働き方改革推進の目玉策である労働時間法制の見直しが、大企業は2019年4月、中小企業・小規模事業者は2020年4月から適用となりました。規制の内容については、当サイトの残業マネジメントに掲載されておりますが、ここではプロジェクトの進め方について全4回に分けて説明します。

 今回第1回目は、社内の仕組みやルールの策定についてお話しします。会社側が長時間労働の是正あるいは残業削減の取り組みを打ち出すには、当然に働き方改革の文脈の中では、社員が健康で充実したワークライフバランスを送れるように労働環境を改善することと同時に、労働時間の削減に伴う業績ダウンを回避するべく、労働生産性の向上により業績の落ち込みをカバーすることが必須であることをトップマネジメントから全ての社員に対して伝える必要があります。

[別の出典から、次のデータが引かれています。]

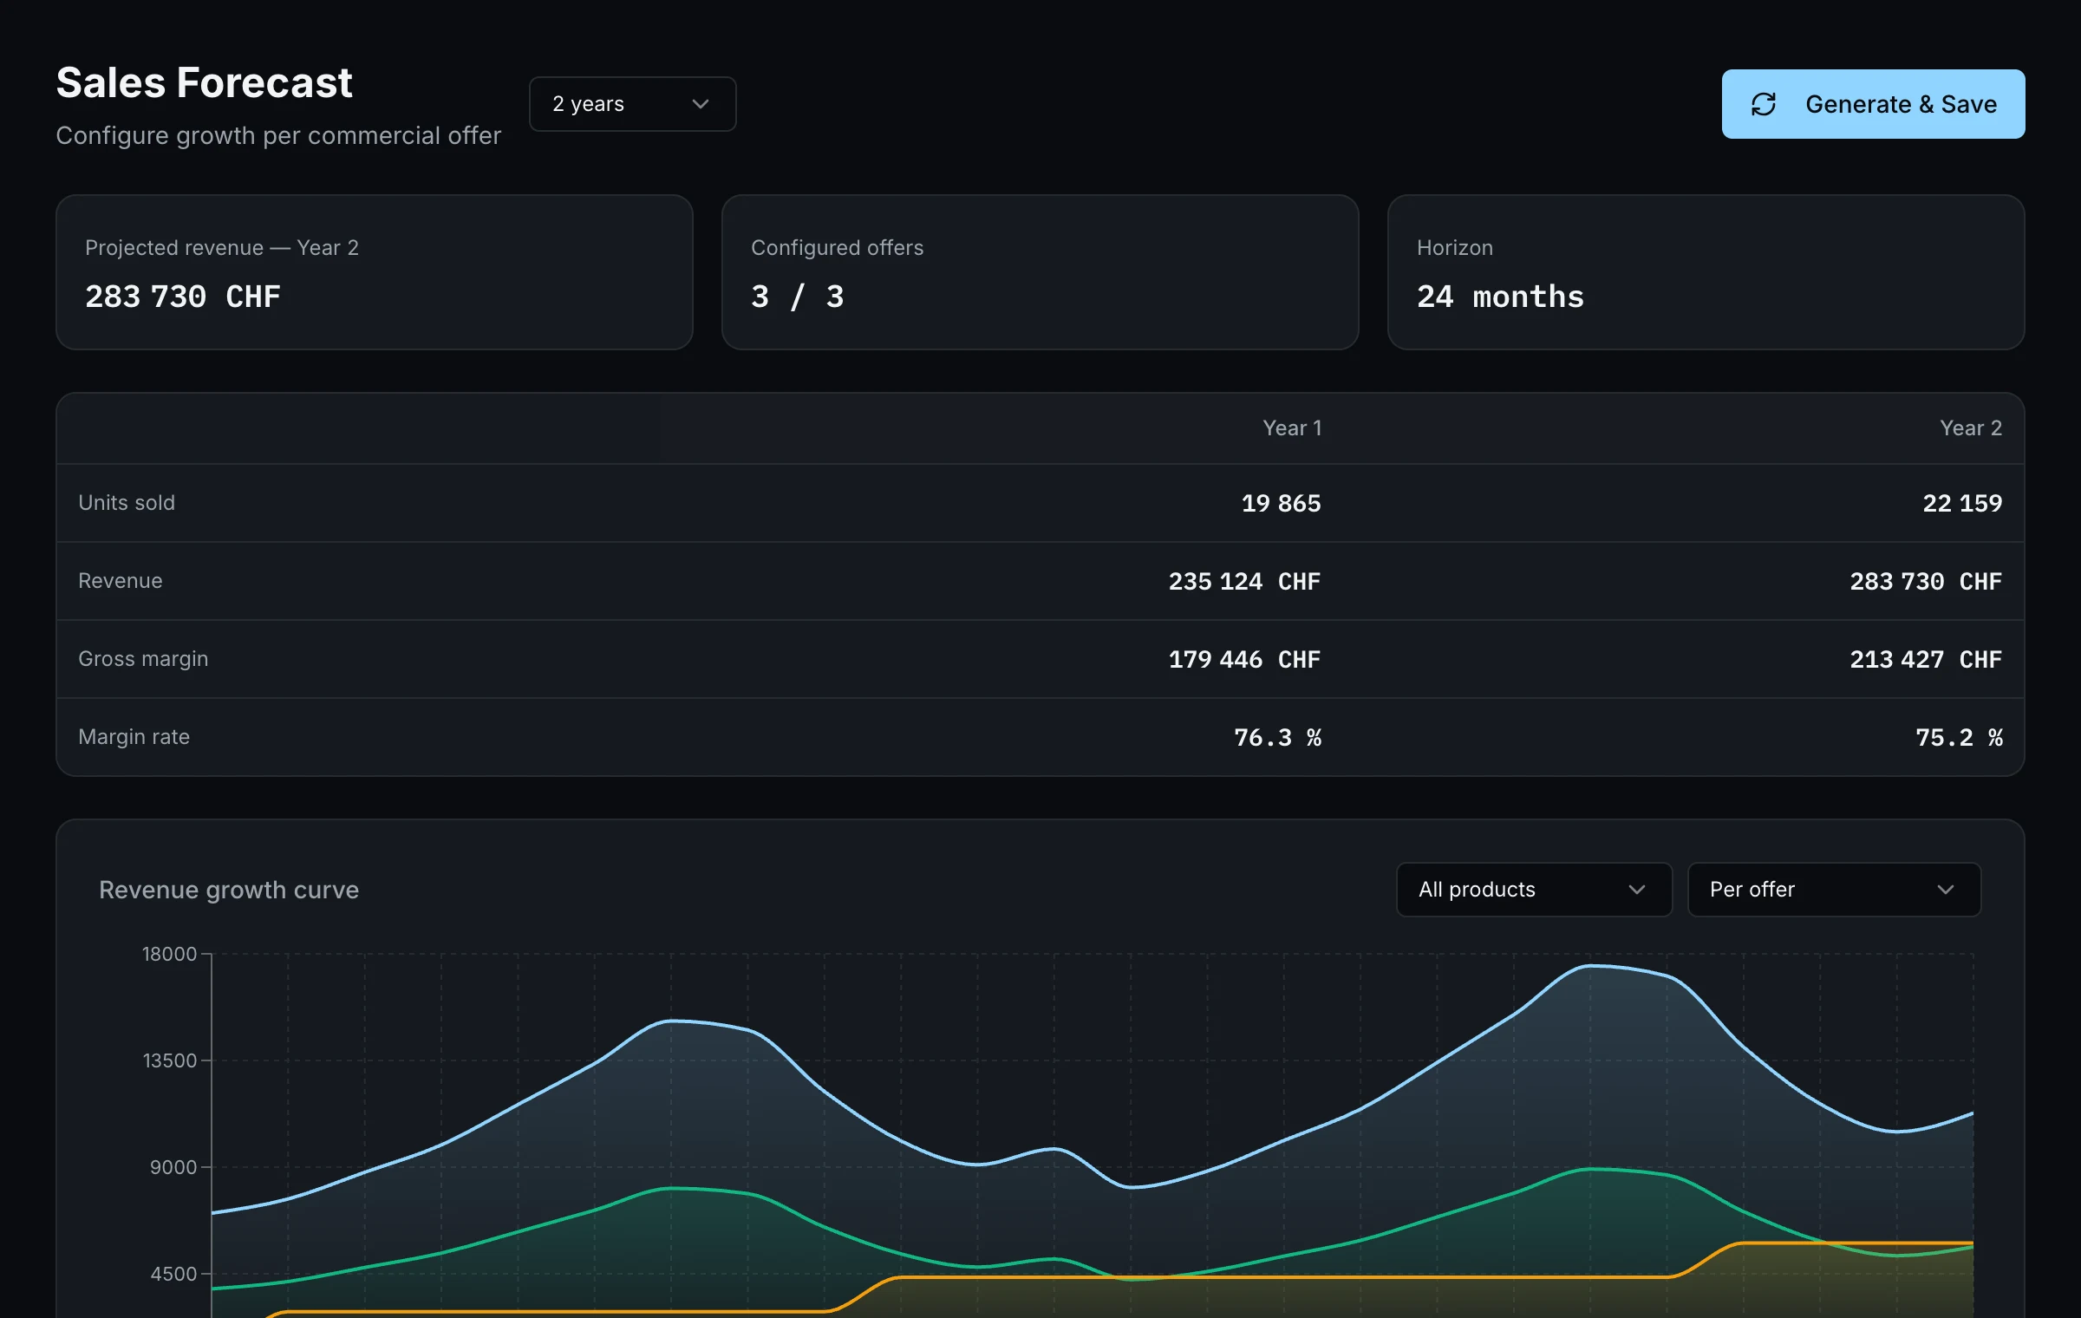Click the Units sold row label

pyautogui.click(x=127, y=503)
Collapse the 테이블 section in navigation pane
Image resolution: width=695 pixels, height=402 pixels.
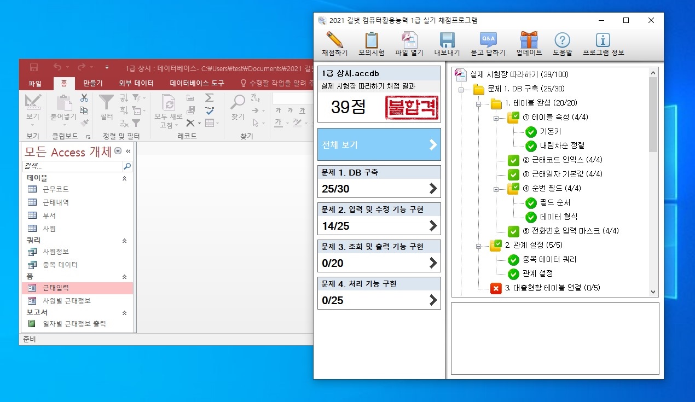124,178
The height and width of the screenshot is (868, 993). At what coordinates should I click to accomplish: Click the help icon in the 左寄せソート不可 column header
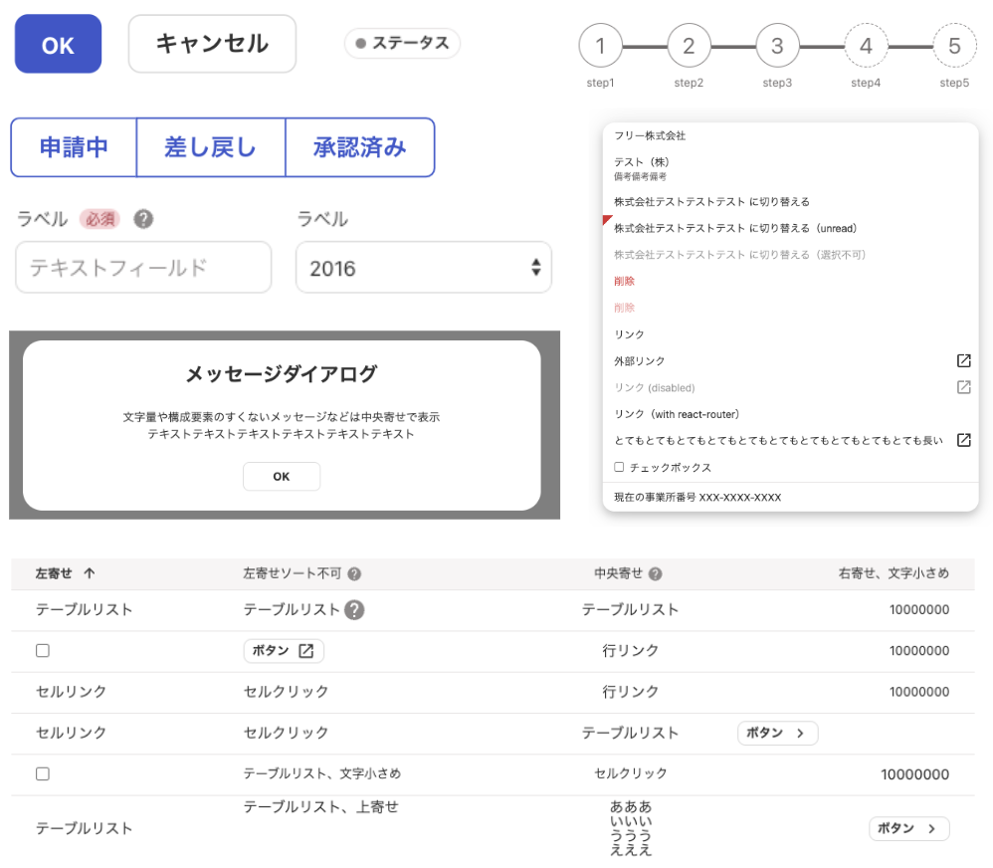pyautogui.click(x=356, y=574)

 そのため、最初に経営トップから、長時間労の是正に全社で取り組む強い意志と明確なメッセージを打ち出す必要があります。そこには、法令改正や社内事情等の背景と具体的な全社削減目標を端的に盛り込む必要があります。さらにトップメッセージを受ける形で、人事部局から間髪入れずに一層ブレークダウンした個別目標や申請手続き、実績管理の方法について通達を出す流れとなります。また、管理職の人事評価項目に削減目標を組み込むことを検討しても良いと思います。

ここまでは仕組みの策定フェーズとして、社内メッセージや通達の発信、残業の届出制や申請許可制などのルールの取決めを行い、管理フローを社内システムに取り込み帳票や規定に落とし込む作業となります。